BEGIN DATASET CONTENT

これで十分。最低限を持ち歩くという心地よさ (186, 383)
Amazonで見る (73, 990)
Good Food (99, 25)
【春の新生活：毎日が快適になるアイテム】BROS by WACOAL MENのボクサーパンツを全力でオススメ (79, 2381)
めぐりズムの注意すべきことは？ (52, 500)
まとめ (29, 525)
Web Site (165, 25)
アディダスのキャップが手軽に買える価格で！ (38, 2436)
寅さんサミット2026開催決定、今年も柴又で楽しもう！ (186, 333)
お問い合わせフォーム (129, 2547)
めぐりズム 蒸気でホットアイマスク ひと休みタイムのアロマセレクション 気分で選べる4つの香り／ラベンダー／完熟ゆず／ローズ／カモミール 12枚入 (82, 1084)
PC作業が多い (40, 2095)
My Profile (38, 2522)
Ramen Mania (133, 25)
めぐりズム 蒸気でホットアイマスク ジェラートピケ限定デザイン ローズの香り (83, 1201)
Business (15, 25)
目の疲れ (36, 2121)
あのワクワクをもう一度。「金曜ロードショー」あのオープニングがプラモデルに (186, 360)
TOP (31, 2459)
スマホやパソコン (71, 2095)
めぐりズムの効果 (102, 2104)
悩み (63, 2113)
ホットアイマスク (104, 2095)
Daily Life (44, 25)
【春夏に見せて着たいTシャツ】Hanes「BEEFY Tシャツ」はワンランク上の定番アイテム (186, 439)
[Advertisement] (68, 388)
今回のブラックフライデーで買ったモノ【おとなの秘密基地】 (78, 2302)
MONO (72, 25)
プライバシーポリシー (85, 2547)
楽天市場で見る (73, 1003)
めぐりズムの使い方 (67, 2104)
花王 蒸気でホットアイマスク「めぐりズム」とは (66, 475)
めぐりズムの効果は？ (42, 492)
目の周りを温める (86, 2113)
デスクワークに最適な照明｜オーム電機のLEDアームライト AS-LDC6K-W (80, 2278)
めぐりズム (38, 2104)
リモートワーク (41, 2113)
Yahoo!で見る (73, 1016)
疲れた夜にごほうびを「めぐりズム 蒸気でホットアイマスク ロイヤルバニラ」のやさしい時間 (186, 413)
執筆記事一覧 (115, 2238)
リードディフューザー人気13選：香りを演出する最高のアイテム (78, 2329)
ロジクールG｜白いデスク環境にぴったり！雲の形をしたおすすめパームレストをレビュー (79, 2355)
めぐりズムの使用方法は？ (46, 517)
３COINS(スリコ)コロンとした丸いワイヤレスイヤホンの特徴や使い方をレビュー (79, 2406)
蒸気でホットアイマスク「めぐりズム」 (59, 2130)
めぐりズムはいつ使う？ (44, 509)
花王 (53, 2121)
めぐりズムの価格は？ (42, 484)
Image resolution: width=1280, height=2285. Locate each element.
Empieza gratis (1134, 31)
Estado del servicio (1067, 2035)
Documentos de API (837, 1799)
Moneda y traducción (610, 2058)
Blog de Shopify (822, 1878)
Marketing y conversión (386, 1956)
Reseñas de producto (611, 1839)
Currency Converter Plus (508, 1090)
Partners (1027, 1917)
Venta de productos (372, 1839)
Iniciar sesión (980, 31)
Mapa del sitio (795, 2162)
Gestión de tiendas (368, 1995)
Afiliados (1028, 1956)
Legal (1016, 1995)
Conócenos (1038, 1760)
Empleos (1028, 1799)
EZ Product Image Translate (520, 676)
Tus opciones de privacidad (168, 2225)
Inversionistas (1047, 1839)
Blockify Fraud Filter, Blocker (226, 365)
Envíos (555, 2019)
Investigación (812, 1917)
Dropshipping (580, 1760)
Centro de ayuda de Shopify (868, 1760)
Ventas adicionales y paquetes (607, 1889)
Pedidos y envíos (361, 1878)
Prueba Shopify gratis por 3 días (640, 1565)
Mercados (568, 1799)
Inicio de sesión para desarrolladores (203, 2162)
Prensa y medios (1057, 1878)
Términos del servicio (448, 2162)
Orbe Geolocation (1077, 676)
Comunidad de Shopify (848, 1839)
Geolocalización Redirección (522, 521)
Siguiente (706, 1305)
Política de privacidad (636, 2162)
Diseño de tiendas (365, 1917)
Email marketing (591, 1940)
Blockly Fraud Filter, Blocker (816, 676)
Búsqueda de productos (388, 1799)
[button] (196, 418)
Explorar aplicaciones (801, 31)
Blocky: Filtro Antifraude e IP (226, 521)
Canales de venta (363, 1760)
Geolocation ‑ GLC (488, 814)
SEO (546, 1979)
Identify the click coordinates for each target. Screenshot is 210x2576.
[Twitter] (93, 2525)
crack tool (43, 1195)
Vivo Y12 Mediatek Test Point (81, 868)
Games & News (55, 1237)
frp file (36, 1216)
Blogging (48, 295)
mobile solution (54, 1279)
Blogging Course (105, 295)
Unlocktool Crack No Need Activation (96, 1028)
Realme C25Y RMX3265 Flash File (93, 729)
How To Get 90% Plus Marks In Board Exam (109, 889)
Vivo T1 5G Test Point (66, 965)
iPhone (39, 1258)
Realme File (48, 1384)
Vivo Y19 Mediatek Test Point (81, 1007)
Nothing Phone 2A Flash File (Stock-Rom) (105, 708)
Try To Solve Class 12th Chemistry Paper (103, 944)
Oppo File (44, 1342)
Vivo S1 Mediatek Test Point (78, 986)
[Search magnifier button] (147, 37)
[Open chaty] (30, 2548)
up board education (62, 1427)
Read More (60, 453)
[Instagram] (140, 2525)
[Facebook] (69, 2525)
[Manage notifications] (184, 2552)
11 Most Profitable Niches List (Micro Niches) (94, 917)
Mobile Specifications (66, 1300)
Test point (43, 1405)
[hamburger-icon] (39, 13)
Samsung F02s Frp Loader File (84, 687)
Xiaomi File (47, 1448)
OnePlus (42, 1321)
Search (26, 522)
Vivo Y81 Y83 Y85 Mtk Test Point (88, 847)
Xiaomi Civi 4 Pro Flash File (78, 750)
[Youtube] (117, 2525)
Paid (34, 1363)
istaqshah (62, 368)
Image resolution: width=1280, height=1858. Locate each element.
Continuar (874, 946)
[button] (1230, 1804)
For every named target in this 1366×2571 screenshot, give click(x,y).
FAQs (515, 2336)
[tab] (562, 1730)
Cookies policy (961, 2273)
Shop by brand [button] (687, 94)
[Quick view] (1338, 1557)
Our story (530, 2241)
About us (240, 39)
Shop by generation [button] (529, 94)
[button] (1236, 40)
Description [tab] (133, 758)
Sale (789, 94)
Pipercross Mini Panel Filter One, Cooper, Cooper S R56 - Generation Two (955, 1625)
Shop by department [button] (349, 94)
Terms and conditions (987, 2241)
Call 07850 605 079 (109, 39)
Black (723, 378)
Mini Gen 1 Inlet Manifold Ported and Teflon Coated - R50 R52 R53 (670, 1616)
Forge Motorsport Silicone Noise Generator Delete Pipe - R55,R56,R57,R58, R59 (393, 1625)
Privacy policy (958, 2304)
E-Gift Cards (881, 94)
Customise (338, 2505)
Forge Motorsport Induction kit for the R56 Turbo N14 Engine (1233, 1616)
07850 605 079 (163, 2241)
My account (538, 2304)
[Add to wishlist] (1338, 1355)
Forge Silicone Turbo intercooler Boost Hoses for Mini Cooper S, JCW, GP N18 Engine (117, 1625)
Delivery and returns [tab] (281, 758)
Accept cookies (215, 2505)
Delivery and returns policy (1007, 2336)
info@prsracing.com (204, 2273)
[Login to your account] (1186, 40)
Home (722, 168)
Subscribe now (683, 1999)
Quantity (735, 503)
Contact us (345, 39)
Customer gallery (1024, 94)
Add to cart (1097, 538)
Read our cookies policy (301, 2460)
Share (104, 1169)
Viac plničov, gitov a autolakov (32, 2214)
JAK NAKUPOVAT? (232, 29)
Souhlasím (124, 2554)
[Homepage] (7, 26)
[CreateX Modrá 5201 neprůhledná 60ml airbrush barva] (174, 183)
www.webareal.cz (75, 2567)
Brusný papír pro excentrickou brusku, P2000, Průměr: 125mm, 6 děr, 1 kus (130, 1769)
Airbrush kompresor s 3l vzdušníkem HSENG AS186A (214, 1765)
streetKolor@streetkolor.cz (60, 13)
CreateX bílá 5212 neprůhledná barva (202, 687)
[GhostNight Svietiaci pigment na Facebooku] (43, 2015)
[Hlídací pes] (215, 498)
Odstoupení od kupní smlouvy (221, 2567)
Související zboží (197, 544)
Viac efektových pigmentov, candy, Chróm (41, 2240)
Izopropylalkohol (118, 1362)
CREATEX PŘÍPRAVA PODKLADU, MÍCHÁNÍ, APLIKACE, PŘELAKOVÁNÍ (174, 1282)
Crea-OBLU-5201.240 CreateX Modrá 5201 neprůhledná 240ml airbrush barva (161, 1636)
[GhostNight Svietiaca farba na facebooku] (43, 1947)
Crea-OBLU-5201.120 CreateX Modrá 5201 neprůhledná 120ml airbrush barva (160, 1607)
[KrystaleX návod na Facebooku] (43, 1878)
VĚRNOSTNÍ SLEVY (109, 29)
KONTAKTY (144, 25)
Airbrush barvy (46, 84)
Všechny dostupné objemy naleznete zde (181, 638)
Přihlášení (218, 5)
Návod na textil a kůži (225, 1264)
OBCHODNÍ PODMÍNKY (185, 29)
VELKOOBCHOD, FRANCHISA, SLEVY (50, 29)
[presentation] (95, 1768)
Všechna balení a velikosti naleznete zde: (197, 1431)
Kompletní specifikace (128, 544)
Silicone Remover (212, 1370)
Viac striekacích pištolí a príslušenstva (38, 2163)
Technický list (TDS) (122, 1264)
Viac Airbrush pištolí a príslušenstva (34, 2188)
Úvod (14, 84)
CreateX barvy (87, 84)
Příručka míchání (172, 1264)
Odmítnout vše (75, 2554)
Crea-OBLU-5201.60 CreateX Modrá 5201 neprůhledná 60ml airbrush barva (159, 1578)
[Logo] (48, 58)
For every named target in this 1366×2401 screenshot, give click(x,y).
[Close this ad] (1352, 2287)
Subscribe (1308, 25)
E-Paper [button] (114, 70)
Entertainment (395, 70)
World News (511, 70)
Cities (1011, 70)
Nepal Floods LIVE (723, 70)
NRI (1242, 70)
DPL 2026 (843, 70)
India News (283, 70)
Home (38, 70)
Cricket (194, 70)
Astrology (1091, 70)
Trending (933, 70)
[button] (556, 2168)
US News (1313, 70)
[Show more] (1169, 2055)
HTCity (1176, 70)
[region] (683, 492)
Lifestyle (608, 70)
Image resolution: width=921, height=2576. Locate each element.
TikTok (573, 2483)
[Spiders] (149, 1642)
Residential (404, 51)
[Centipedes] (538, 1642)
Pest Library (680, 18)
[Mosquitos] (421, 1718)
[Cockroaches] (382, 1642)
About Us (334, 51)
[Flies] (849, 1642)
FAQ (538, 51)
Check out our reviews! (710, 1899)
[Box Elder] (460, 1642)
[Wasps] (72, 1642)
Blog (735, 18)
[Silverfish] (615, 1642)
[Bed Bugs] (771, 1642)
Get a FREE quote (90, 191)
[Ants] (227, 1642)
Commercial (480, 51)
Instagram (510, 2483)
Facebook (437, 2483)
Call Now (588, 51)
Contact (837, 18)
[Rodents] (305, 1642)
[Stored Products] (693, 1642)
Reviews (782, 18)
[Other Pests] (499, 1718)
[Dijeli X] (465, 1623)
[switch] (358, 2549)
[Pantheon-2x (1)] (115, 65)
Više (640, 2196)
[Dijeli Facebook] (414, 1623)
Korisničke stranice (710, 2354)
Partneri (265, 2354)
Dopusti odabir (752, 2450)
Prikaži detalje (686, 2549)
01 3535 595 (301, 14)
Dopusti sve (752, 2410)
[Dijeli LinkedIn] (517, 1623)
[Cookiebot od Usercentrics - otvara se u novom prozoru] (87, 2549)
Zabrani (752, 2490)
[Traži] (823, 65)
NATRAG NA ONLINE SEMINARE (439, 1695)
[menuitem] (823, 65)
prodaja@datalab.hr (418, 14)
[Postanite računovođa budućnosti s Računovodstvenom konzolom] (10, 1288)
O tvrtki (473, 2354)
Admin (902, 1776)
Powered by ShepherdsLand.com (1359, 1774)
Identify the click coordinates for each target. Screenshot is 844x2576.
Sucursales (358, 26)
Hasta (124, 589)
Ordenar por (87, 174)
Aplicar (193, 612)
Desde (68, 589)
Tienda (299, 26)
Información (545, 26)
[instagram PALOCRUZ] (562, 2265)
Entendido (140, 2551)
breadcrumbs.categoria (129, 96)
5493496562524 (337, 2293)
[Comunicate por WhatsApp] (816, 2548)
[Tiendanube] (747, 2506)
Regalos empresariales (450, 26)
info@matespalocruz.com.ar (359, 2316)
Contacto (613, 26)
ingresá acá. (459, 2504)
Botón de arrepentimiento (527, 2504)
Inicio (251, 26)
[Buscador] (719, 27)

END DATASET CONTENT

_WHAT THIS TASK INVOLVES_. Of the entries above, transcribe exactly those lines that fall between the line containing "Nothing Phone 2A" and the line containing "OnePlus (42, 1321)", together with those two lines.

_WRITTEN SOLUTION_.
Nothing Phone 2A Flash File (Stock-Rom) (105, 708)
Try To Solve Class 12th Chemistry Paper (103, 944)
Oppo File (44, 1342)
Vivo S1 Mediatek Test Point (78, 986)
[Search magnifier button] (147, 37)
[Open chaty] (30, 2548)
up board education (62, 1427)
Read More (60, 453)
[Instagram] (140, 2525)
[Facebook] (69, 2525)
[Manage notifications] (184, 2552)
11 Most Profitable Niches List (Micro Niches) (94, 917)
Mobile Specifications (66, 1300)
Test point (43, 1405)
[hamburger-icon] (39, 13)
Samsung F02s Frp Loader File (84, 687)
Xiaomi File (47, 1448)
OnePlus (42, 1321)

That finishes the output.